Stage 3: Drug Discovery¶
Designing new medicines with generative AI
8 – 16 minutes per target
What This Stage Does¶
Stage 2 identified a druggable target — a disease-causing gene that scientists know how to modulate with drugs. Stage 3 designs new molecules that might treat the disease.
This is generative drug discovery:
- Structure Retrieval — Fetch the 3D protein structure from PDB
- Seed Compound — Identify an existing drug as a starting point
- Molecule Generation — AI creates 100 novel molecular designs
- Binding Prediction — Simulate how each molecule binds to the target
- Drug-Likeness Scoring — Filter for molecules that could work as medicines
The Process¶
1. Get the Target Structure¶
For VCP (the target from Stage 2), the pipeline queries the Protein Data Bank:
- PDB ID: 5FTK
- Resolution: 2.4 Å
- Key insight: Structure shows VCP bound to an existing inhibitor — this reveals exactly where drugs should attach
2. Identify a Seed Compound¶
The existing drug CB-5083 serves as our starting point:
- VCP inhibitor that reached Phase I trials
- Discontinued due to off-target effects
- Provides a molecular scaffold to improve upon
3. Generate Novel Molecules¶
BioNeMo MolMIM generates 100 new molecular structures:
- Uses the same AI architecture as text generators
- But writes molecular structures (SMILES notation) instead of sentences
- Each molecule is a variation designed to improve on the seed
4. Predict Binding¶
BioNeMo DiffDock simulates molecular docking:
- Predicts the 3D pose of each molecule in the binding pocket
- Calculates binding affinity (docking score)
- Score < -8.0 kcal/mol = excellent binding
5. Score Drug-Likeness¶
RDKit evaluates whether molecules could work as oral drugs:
- Lipinski's Rule of Five — Size, solubility, permeability
- QED Score — Quantitative Estimate of Drug-likeness (0–1)
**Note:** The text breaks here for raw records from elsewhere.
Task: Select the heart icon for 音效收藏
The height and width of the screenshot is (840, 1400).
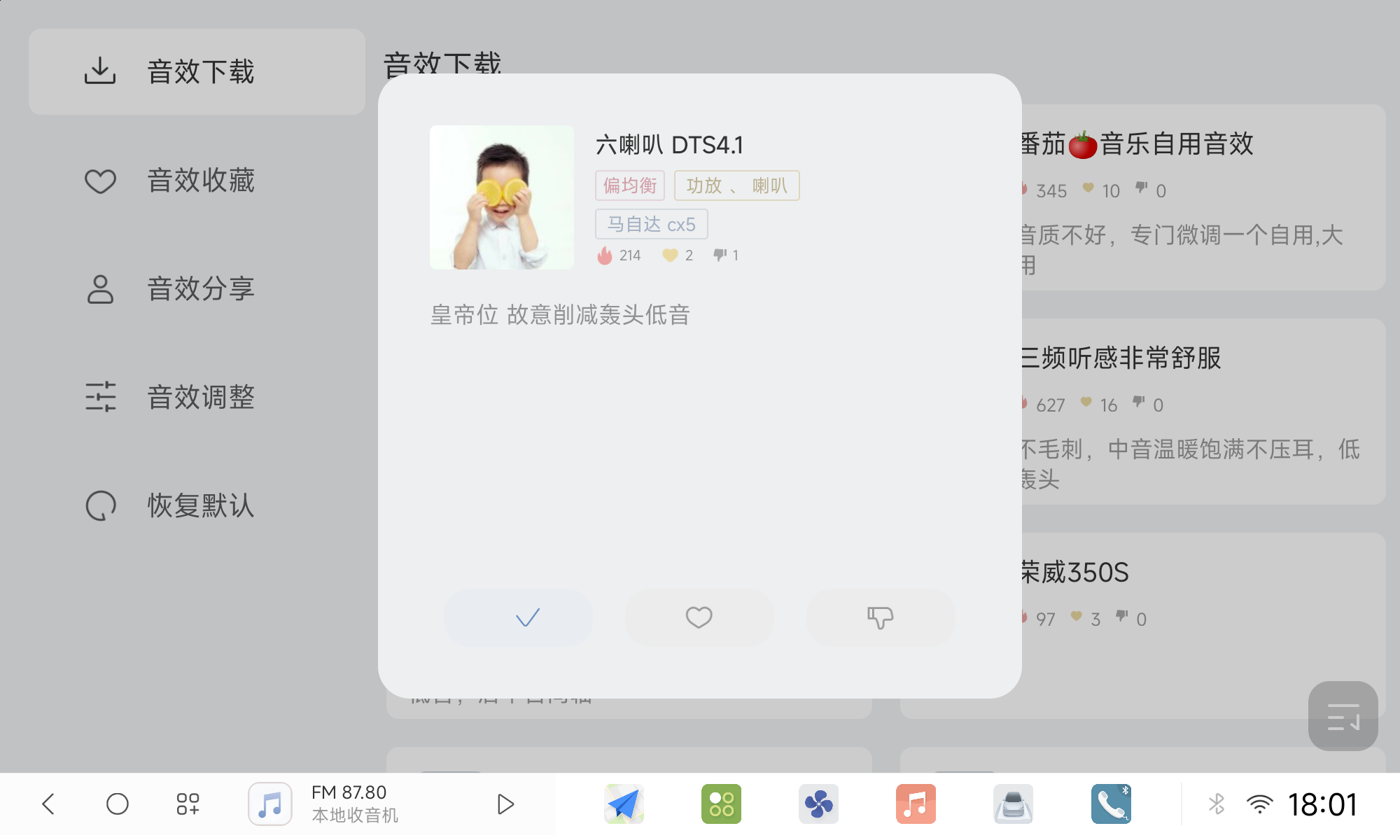Action: click(100, 181)
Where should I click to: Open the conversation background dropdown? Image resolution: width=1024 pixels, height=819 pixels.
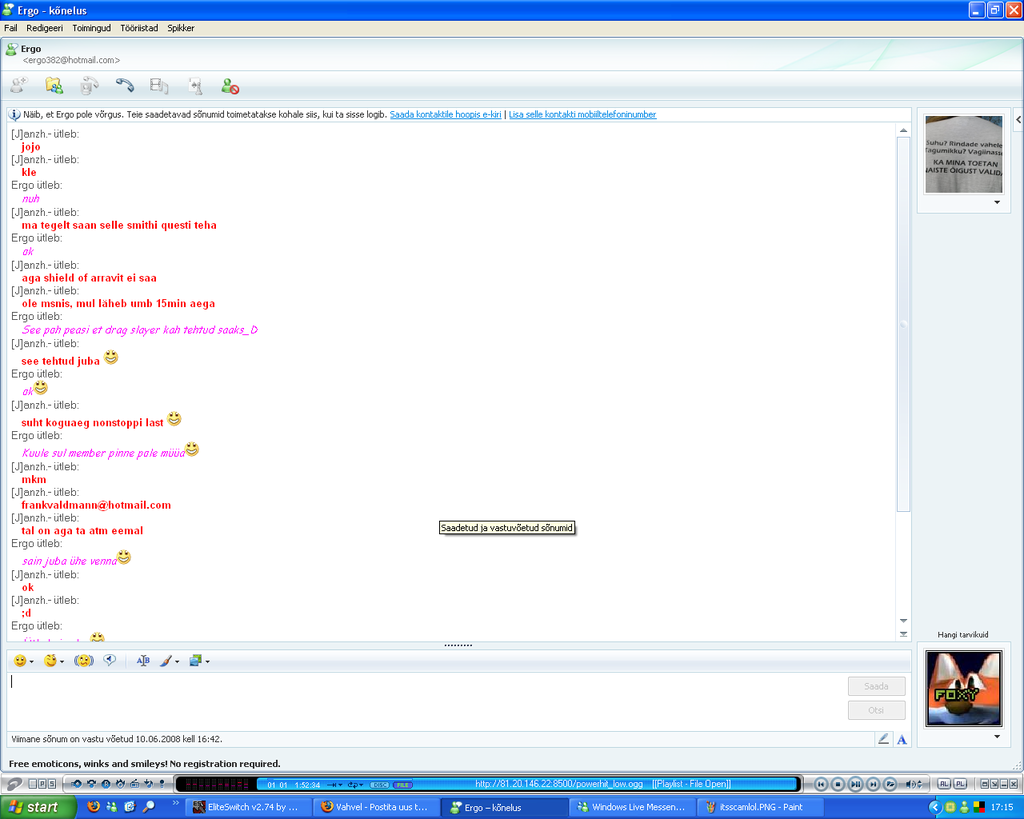tap(208, 661)
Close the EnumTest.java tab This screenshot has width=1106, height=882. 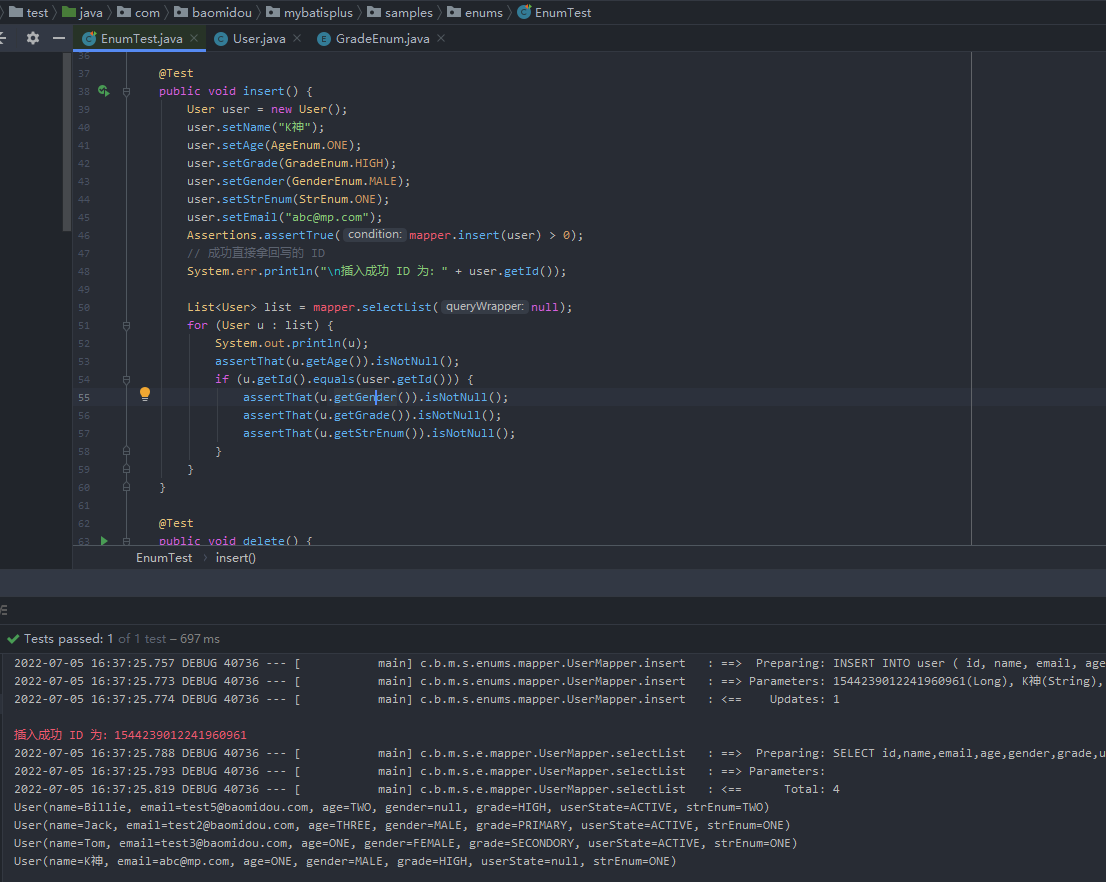(x=194, y=39)
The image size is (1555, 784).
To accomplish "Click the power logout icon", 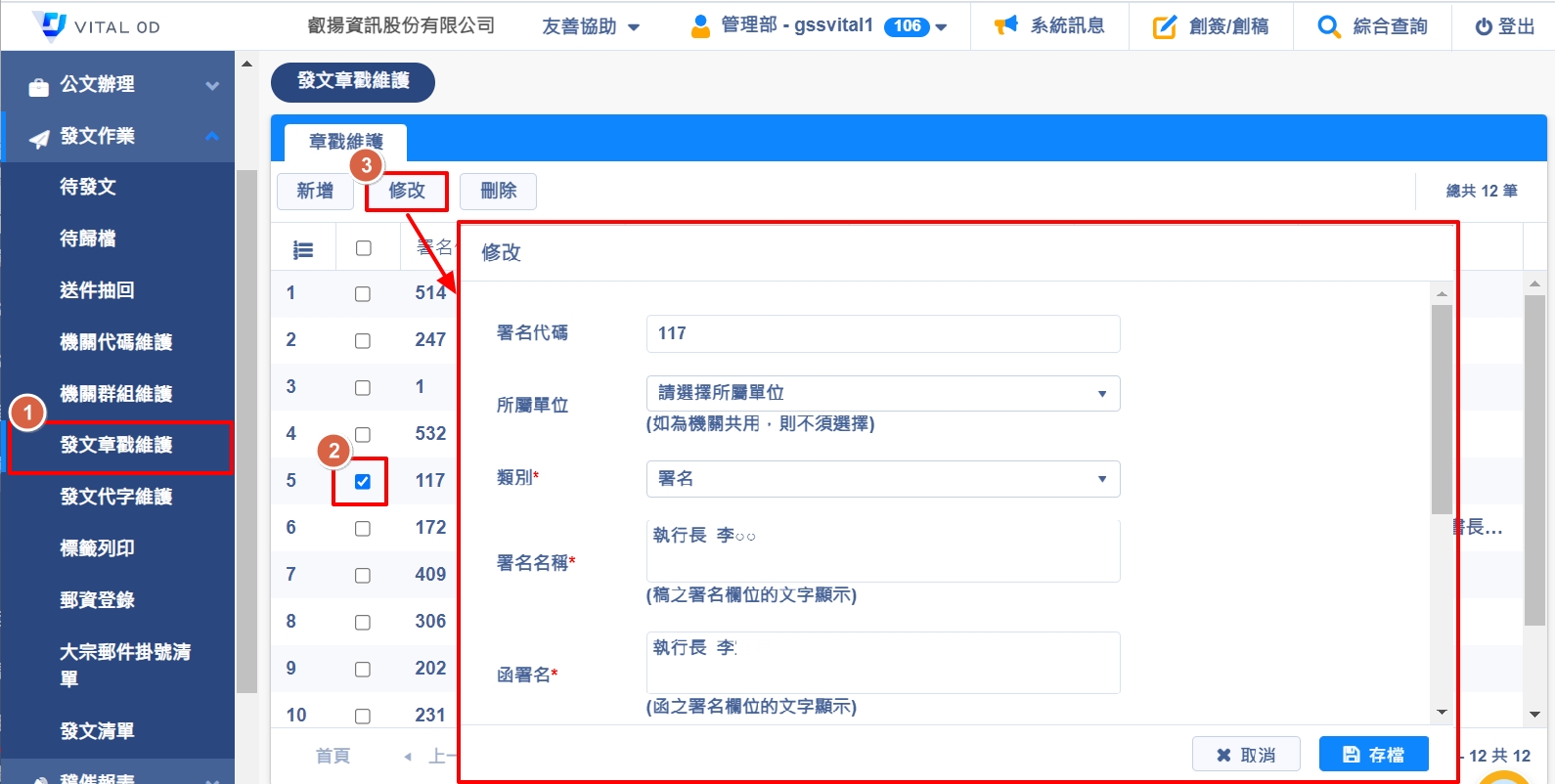I will click(1484, 26).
- Threshold: QED > 0.67 indicates good drug potential
Results¶
From 100 generated molecules:
| Metric | Value |
|---|---|
| Valid structures | 98 |
| Pass Lipinski's rules | 87 (89%) |
| QED > 0.67 | 72 (73%) |
| Docking score < -8.0 | 45 (46%) |
| Top candidate QED | 0.81 |
| Top candidate docking | -11.4 kcal/mol |
Top Candidate vs. Original Drug¶
| Metric | CB-5083 (Original) | AI Candidate |
|---|---|---|
| Binding strength | -8.1 kcal/mol | -11.4 kcal/mol |
| Drug-likeness (QED) | 0.62 | 0.81 |
| Composite score | 0.64 | 0.89 |
| Improvement | — | +39% |
Technology Stack¶
How Scoring Works¶
Each candidate is ranked by a composite formula:
- Generation Confidence — How well the AI generated the structure
- Binding Strength — Predicted affinity to the target (docking score)
- Drug-Likeness — QED score from RDKit
Important Context¶
These are computational predictions — promising starting points for laboratory testing, not finished medicines.
Real drug development requires:
- Synthesis — Actually making the molecules
- In vitro testing — Cell-based assays
- In vivo testing — Animal models
- Clinical trials — Human safety and efficacy
- Regulatory approval — FDA or equivalent
What this pipeline does is collapse the first step — identifying targets and generating candidates — from months of work into hours.
The Output¶
Stage 3 produces a ranked list of 100 drug candidates:
Rank SMILES Docking QED Score
---- ------------------------------ -------- ----- -----
1 CC1=CC=C(C=C1)C2=CN=C(N2)... -11.4 0.81 0.89
2 COC1=CC=C(C=C1)N2C=NC3=C2... -10.8 0.78 0.86
3 CC(C)NC(=O)C1=CC=C(C=C1)... -10.2 0.79 0.84
...
Each candidate includes:
- SMILES notation — Machine-readable molecular structure
- 2D structure image — Visual representation
- Docking score — Predicted binding affinity
- QED score — Drug-likeness
- Lipinski violations — Rule-of-five compliance
- Composite rank — Overall score
Full Pipeline Summary¶
Patient DNA ──▶ Stage 1 ──▶ Stage 2 ──▶ Stage 3 ──▶ Drug Candidates
(FASTQ) (VCF) (Target) (Molecules)
200 GB 11.7M VCP 100 ranked
raw data variants gene candidates
2-4 hrs minutes 8-16 min
Total time: Under 5 hours from raw DNA to drug candidates.